Solution: B-Trees (or B+ Trees).

  • Store multiple keys (e.g., 100) in a single node (contiguous memory).
  • Fits in a Cache Line (64 bytes) or Page (4KB).
  • This is why Databases use B-Trees, not BSTs.

Iterative Postorder Traversal (One Stack)

The hardest traversal to implement iteratively. We need to know if we are visiting a node from the left (go right next) or from the right (process node next).

class Solution:
    def postorderTraversal(self, root: TreeNode) -> List[int]:
        stack = []
        res = []
        curr = root
        last_visited = None
        
        while stack or curr:
            if curr:
                stack.append(curr)
                curr = curr.left
            else:
                peek = stack[-1]
                # If right child exists and traversing from left child, then move right
                if peek.right and last_visited != peek.right:
                    curr = peek.right
                else:
                    res.append(peek.val)
                    last_visited = stack.pop()
                    
        return res

Advanced Variant 6: Cartesian Trees

Definition: A tree that is a Heap (by value) and a BST (by index/key). Use Case: Range Minimum Query (RMQ) -> LCA in Cartesian Tree.

Construction: Given an array [3, 2, 1, 5, 4].

  1. Find min element 1. This is Root.
  2. Left child is Cartesian Tree of [3, 2].
  3. Right child is Cartesian Tree of [5, 4].

Validation: Check if it satisfies both Heap property and BST property.

Advanced Variant 7: Splay Trees

Definition: A self-adjusting BST. Key Operation: Splay(node). Moves node to the root using rotations. Property: Recently accessed elements are near the root. Amortized Complexity: (O(\log N)).

Rotations:

  1. Zig: Single rotation (like AVL).
  2. Zig-Zig: Two rotations (same direction).
  3. Zig-Zag: Two rotations (opposite direction).

Validation: Standard BST validation works. But we also care about Balance. A Splay Tree can be a linked list ((O(N)) worst case), but the amortized cost is logarithmic.

Advanced Variant 8: Treaps (Tree + Heap)

Definition: A Randomized BST.

  • Keys: Follow BST property.
  • Priorities: Randomly assigned. Follow Heap property.

Why? Random priorities ensure the tree is balanced with high probability ((O(\log N)) height). It avoids the complex rotation logic of AVL/Red-Black trees.

Validation:

  1. Check BST property on Keys.
  2. Check Heap property on Priorities.

Deep Dive: Persistent Binary Search Trees

Problem: We want to keep the history of the tree. Scenario: “What was the state of the DB at 10:00 AM?”

Implementation: Path Copying: When modifying a node, we don’t overwrite it. We create a copy of the node, and a copy of its parent, all the way to the root.
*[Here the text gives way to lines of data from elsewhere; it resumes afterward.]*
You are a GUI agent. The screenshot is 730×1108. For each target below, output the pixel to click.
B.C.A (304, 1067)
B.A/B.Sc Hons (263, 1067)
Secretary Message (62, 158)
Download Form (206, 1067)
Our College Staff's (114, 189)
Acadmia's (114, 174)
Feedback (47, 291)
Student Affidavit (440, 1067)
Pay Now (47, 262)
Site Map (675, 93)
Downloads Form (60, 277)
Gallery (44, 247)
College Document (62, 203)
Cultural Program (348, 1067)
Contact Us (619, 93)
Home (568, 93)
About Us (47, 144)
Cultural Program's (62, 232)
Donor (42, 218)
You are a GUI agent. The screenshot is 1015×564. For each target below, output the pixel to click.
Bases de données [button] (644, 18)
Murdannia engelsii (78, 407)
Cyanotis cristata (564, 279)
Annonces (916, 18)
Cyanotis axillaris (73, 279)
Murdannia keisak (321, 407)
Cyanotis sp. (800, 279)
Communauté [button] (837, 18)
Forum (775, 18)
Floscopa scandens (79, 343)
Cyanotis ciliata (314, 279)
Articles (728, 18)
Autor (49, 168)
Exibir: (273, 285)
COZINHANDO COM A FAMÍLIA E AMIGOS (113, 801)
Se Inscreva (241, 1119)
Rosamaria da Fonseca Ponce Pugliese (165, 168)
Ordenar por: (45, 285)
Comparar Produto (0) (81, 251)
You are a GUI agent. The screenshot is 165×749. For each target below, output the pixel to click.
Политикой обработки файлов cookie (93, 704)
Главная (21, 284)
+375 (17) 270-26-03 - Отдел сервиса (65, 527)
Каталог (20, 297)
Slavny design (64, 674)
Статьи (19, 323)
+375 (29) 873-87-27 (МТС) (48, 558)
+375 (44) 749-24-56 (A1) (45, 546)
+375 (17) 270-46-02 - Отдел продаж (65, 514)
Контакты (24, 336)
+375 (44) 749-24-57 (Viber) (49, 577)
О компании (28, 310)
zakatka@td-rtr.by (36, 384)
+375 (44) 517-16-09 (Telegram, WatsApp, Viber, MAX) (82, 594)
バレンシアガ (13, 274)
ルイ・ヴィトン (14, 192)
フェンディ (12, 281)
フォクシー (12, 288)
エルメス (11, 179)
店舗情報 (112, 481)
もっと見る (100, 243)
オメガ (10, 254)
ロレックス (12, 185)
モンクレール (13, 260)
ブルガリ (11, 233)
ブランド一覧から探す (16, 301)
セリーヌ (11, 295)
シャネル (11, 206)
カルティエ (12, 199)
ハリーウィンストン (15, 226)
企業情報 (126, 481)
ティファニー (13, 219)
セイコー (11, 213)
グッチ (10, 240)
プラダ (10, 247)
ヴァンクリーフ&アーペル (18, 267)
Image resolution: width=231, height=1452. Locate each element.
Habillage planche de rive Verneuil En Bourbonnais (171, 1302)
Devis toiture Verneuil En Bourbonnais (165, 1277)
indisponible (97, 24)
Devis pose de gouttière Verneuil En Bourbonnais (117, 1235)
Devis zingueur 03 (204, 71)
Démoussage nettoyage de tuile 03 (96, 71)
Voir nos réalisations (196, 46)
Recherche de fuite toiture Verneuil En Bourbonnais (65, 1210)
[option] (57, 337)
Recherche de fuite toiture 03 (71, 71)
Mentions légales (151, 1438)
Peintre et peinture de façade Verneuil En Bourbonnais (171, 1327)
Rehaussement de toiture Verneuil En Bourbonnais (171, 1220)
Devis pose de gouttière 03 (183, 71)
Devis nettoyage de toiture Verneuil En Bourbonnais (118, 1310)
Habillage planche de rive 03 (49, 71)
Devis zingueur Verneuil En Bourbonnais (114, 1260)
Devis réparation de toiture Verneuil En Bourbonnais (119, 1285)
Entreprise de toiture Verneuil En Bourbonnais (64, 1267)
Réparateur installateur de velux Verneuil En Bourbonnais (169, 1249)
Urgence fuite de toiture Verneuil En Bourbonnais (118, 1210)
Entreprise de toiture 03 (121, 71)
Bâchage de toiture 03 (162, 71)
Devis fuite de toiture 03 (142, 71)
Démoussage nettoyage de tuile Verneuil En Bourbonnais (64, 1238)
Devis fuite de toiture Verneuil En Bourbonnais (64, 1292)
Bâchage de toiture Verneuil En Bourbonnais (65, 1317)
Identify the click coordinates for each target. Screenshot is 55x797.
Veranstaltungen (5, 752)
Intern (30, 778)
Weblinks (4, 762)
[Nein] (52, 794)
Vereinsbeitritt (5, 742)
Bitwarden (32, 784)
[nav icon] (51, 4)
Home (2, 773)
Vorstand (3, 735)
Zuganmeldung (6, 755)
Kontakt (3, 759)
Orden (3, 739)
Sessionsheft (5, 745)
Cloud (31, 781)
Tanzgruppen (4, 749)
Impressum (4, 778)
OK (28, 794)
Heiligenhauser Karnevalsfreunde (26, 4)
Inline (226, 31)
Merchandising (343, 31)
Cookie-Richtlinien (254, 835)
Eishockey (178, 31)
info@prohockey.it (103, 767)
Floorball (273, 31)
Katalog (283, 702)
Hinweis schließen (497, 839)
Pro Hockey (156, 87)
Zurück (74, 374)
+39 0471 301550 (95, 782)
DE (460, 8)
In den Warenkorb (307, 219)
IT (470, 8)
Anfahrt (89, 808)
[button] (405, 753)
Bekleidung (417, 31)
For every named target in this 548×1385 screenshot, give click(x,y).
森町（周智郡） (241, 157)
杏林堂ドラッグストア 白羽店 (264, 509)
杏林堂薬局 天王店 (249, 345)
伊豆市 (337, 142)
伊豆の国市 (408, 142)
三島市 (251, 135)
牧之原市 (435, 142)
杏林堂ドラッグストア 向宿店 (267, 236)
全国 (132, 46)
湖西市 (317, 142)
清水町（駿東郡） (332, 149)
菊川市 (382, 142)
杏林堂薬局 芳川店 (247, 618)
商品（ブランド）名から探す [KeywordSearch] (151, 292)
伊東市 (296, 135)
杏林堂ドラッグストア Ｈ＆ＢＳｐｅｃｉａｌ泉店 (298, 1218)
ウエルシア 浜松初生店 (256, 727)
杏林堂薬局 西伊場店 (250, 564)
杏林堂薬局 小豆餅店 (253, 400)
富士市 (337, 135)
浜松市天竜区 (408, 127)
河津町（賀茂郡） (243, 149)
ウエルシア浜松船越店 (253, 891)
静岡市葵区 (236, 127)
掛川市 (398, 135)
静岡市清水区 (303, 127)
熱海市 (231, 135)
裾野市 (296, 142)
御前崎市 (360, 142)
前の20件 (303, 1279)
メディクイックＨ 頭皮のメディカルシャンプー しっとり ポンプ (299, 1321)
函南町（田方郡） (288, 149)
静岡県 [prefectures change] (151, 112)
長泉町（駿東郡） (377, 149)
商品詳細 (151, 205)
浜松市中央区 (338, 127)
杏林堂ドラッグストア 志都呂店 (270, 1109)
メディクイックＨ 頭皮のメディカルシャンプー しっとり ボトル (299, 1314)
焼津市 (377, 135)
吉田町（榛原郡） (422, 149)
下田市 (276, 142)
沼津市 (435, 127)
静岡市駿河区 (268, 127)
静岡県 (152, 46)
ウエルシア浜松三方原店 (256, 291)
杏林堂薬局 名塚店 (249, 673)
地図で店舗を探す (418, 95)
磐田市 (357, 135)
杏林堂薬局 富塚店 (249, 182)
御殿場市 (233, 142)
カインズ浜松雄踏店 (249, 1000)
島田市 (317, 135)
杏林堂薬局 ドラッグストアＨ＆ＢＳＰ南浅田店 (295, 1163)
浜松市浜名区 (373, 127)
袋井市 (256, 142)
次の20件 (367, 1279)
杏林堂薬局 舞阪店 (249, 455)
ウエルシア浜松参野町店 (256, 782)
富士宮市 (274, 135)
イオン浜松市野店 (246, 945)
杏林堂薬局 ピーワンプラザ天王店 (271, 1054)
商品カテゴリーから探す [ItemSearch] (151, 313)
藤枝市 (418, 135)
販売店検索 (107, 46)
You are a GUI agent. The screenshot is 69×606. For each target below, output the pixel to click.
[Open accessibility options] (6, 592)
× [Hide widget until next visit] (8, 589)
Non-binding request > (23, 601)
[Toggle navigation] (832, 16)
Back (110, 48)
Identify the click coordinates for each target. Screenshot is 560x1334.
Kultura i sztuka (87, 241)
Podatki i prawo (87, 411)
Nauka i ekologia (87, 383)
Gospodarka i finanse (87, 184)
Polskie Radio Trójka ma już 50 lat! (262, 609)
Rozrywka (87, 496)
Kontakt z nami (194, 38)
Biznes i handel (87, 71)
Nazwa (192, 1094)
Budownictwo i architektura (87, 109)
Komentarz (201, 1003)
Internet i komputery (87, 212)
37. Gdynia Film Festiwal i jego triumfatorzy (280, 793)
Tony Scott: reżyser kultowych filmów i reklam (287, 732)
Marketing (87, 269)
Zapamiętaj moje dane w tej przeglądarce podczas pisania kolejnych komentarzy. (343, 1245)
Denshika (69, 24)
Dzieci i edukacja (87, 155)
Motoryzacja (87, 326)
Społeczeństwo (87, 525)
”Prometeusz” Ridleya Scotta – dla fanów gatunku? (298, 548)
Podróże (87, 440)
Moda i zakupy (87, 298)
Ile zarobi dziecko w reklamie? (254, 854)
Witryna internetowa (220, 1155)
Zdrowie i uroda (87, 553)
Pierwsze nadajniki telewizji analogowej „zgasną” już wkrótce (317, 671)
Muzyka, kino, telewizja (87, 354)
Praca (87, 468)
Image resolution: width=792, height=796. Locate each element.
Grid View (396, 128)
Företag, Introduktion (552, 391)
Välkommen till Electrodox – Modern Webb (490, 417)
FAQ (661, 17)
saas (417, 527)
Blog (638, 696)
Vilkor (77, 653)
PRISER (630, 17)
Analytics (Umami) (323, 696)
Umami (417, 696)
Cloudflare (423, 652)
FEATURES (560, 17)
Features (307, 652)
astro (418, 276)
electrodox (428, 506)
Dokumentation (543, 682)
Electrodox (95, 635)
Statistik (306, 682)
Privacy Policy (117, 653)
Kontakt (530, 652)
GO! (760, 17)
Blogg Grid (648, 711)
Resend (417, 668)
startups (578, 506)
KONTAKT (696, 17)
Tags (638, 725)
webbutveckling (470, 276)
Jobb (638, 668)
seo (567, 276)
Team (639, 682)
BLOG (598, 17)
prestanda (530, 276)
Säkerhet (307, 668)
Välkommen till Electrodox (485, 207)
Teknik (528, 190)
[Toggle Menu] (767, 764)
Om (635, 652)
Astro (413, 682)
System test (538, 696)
The new root represents the new version. The old root represents the old version. They share the unchanged subtrees.

Space Complexity: (O(\log N)) extra space per update. Time Complexity: (O(\log N)) per update.

Use Case: Functional Programming (Haskell), Git, MVCC Databases.

Dynamic Programming: Optimal Binary Search Trees

Problem: Given keys k1, k2, ..., kn and their frequencies f1, f2, ..., fn. Construct a BST that minimizes the weighted search cost. Cost = Sum(depth(node) * frequency(node))

Intuition: High frequency nodes should be near the root. This is similar to Huffman Coding, but the order of keys is fixed (must be BST).

DP State: dp[i][j] = Min cost to construct OBST from keys i to j. dp[i][j] = Sum(freq[i...j]) + min(dp[i][r-1] + dp[r+1][j]) for r from i to j.

Complexity: (O(N^3)) time, (O(N^2)) space. Knuth’s Optimization: Reduces time to (O(N^2)).

Appendix C: Common BST Patterns

  1. Inorder is Sorted: The most useful property.
  2. Preorder/Postorder Serialization: A BST can be uniquely reconstructed from its Preorder traversal (if we know the bounds).
  3. Successor/Predecessor: Finding the next/prev value is (O(H)).
  4. LCA (Lowest Common Ancestor): In a BST, the LCA of p and q is the first node n such that min(p, q) < n < max(p, q).

Conclusion

Validating a BST is the “Hello World” of Tree algorithms, but it teaches us the most important lesson in recursion: Passing State.

  • In Preorder/Postorder, we often just pass the node.
  • In isValidBST, we must pass the context (min/max constraints).

This pattern—passing constraints down the tree—appears everywhere, from Alpha-Beta Pruning in Game AI to Constraint Satisfaction Problems in AI planning.